Les processus sont maintenus et améliorés par tous, car la satisfaction des collaborateurs et la confiance mutuelle sont des valeurs de base dans l’entreprise.
Muda, Mura, Muri : 3 « démons » à réduire absolument
Lorsque l’on évoque le Lean manufacturing ou le Lean thinking, on pense surtout à l’élimination des gaspillages, ou Muda. Muda qualifie tout ce qui n’apporte pas de valeur ajoutée au produit, tout ce qui fait perdre du temps, tout ce qui finit à la poubelle. Est aussi considéré comme un gaspillage, dans la philosophie Lean, le fait de ne pas utiliser les ressources intellectuelles du personnel.
Il existe également deux autres « démons » dont le Lean appelle à se défaire :
- Mura : l’excès, ou encore la surcharge de travail pour le personnel. Cette surcharge peut être due à des processus de fabrication mal adaptés, à un effectif trop réduit, ou à une capacité de production insuffisante.
- Muri : la variabilité.
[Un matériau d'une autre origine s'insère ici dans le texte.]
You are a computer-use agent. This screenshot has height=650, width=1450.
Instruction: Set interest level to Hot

La variabilité d’un système de production est source de non-qualité. Elle peut venir des machines, des hommes ou de la supply chain.
Les conditions de travail au cœur du modèle Lean
La qualité des conditions de travail est un sujet récurrent du Lean. On le retrouve de manière explicite dans les piliers, avec la satisfaction des collaborateurs et le jidoka, comme dans la définition de Muda et Mura. Mais la qualité des conditions de travail est finalement présente partout dans le modèle car c’est elle qui permet de nourrir l’engagement, la qualité, l’innovation.
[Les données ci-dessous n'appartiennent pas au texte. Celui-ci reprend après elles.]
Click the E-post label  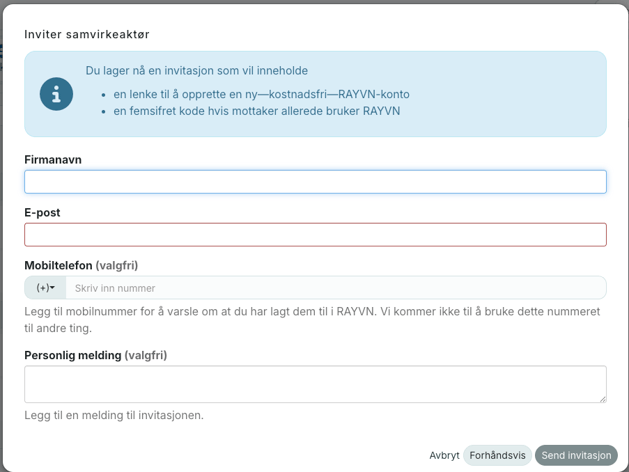(x=42, y=212)
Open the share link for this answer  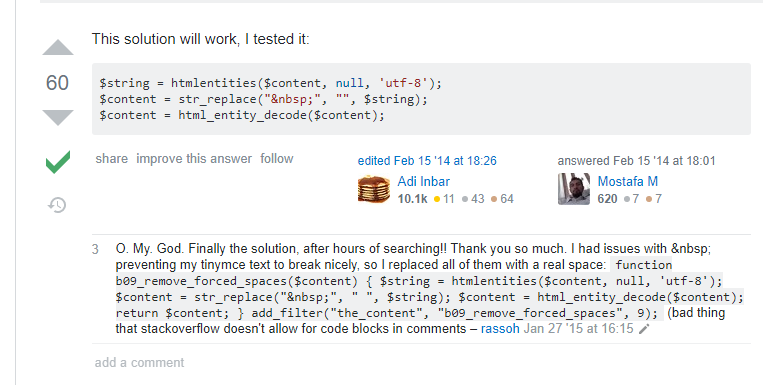click(x=111, y=159)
Les employés sont au coeur de la pensée Lean et du Lean manufacturing, et ce au moins depuis que le concept a été formalisé à la fin des années 80.
Les champions de la performance industrielle le savent : le succès passe par le développement des compétences de chaque employé, ainsi que par la capacité à résoudre les problèmes complexes de manière collective.
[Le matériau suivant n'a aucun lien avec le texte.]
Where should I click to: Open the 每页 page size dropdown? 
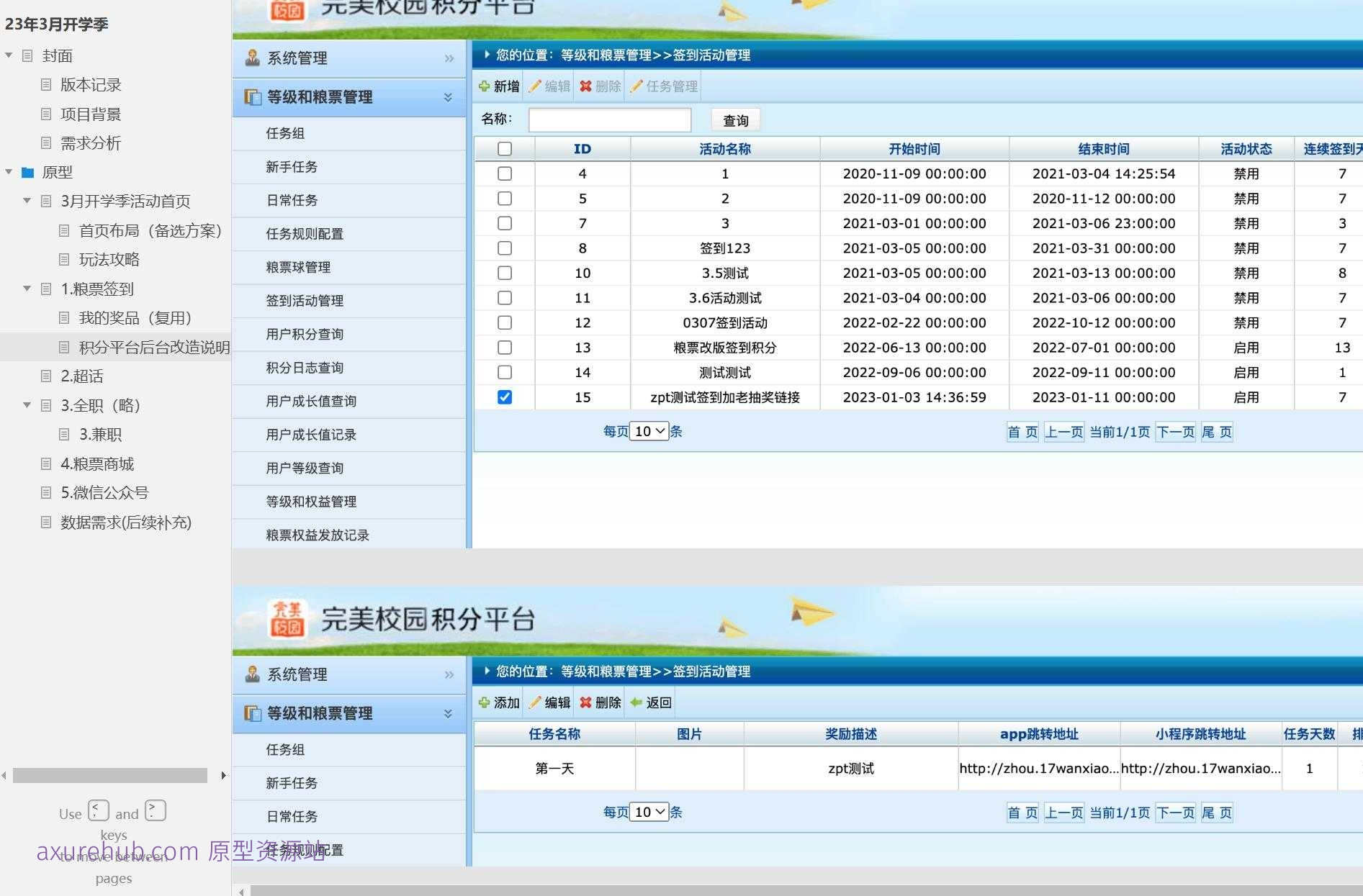[649, 430]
Sous le concept de jidoka, on trouve plusieurs outils pour aider les team leaders à améliorer les conditions de travail de leurs équipes.
Le jidoka, ou comment mettre l’automatisation au service de l’humain
Le jidoka est peut-être le plus vieux principe du lean. En effet, l’histoire raconte que Sakichi Toyoda, futur créateur de la Toyota Motor Company, l’a inventé pour son usine textile au travers d’un système permettant de stopper automatiquement la navette lorsque le fil venait à casser. Pourquoi cette idée ? Car il voulait arrêter ses métiers à tisser dès l’apparition d’un problème, pour ne pas générer de produit défectueux, sans pour autant devoir conserver un employé derrière chaque métier (non-valeur ajoutée, donc gaspillage).
Jidoka est traduit en anglais par autonomation (une contraction d’autonomy et automation). Le mot autonomation montre bien que l’idée est de développer des solutions d’automatisation à l’échelle du poste de travail, pour que l’opérateur gagne en autonomie dans la détection de problèmes.
Andon et Poka yoke : comment ces outils du jidoka ont-ils évolué ?
L’Andon est le moyen utilisé par un opérateur pour signaler un problème et demander de l’aide. Classiquement, l’alerte est donnée au moyen d’une colonne lumineuse associée à 3 couleurs : vert pour un statut OK, orange pour un défaut mineur, rouge pour un problème bloquant. L’alerte peut être activée manuellement ou par la machine. Aujourd’hui, les alertes peuvent être relayées sur des terminaux mobiles (smartphones ou tablettes) ce qui permet aux team leaders d’être informés même s’ils ne sont pas dans l’atelier. Les différents problèmes de la journée peuvent également être remontés automatiquement dans des tableaux digitaux d’amélioration continue, un vrai gain de temps pour la préparation des stand-up meetings du matin.
Le poka yoke, système anti-erreur ou détrompeur, est quant à lui un système qui va permettre d’empêcher les erreurs humaines, ou de les détecter dès qu’elles se produisent pour qu’elles puissent être corrigées immédiatement. Sur les postes d’assemblage, les poka yoke sont souvent des guides, des gabarits, des interrupteurs à activer pour valider une opération. Avec les outils connectés et les postes de travail connectés, les poka yoke sont à la fois plus fins (on peut détecter la valeur d’un couple de serrage par exemple) et plus faciles à mettre en œuvre. Cela allège encore la charge mentale de l’opérateur, surtout sur des gammes de fabrication qu’il découvre ou pratique peu souvent.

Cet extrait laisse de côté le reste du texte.